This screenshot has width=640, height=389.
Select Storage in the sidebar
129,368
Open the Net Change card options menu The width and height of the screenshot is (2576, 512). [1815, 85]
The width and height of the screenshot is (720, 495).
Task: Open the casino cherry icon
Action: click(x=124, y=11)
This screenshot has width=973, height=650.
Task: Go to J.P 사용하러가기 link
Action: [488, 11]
-.-.-
WORK TO COMPLETE:
Exactly as shown, give every record again.

RESULT OF THIS EXERCISE:
This screenshot has width=640, height=389.
Select Storage in the sidebar
129,368
Open the Net Change card options menu The width and height of the screenshot is (2576, 512). [1815, 85]
The width and height of the screenshot is (720, 495).
Task: Open the casino cherry icon
Action: click(x=124, y=11)
This screenshot has width=973, height=650.
Task: Go to J.P 사용하러가기 link
Action: [488, 11]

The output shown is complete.